» Problem to work on
Wherever the line with "Task: Disable the AUS CupQ filter checkbox" sits in the listing below, transcribe from it up to and including the line with "Screen dimensions: 1456x840", exactly, and leave the remaining lines out.

» Source data
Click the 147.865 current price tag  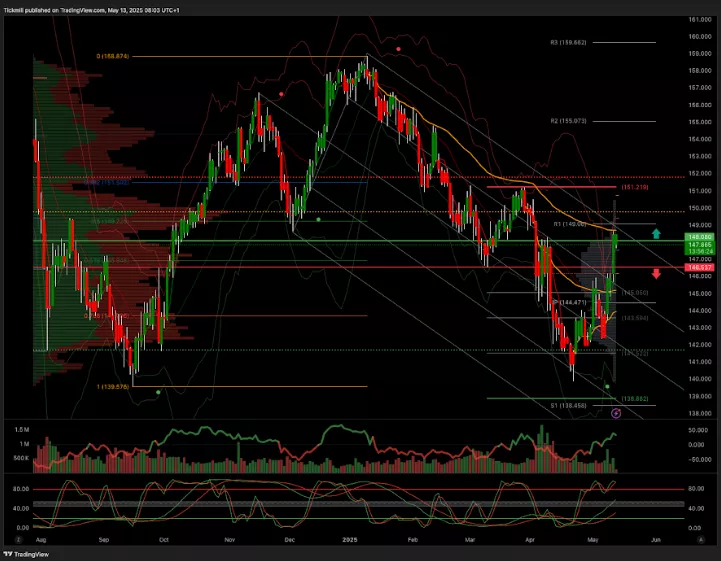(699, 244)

...

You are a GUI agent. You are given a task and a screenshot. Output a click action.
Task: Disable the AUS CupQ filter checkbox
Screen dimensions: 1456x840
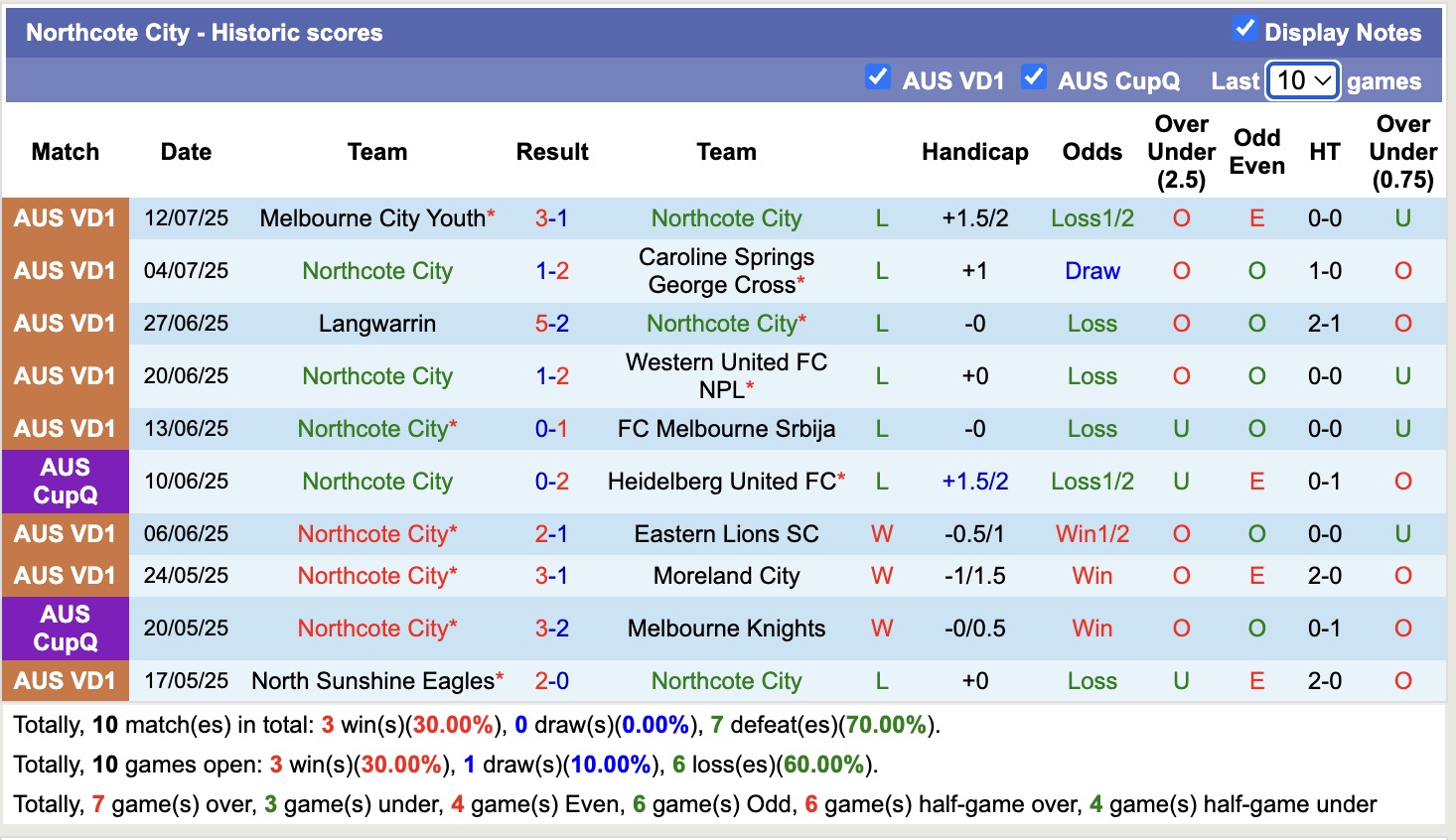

--

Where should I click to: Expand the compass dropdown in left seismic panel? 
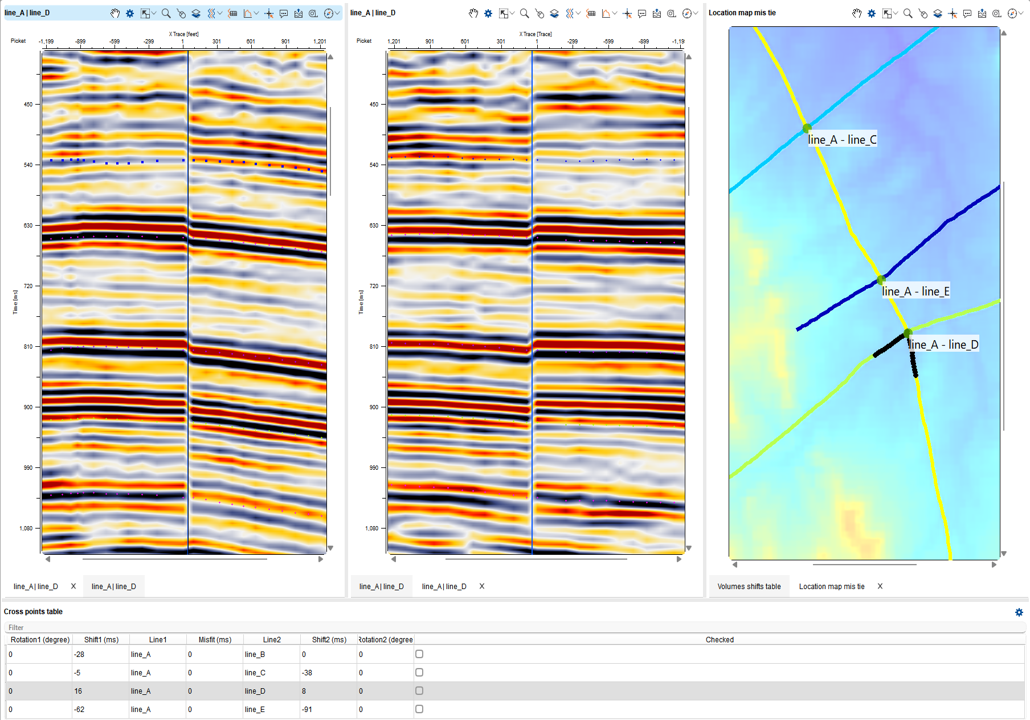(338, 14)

» Task output
Task: Disable the AUS CupQ filter checkbox
Screen dimensions: 1456x840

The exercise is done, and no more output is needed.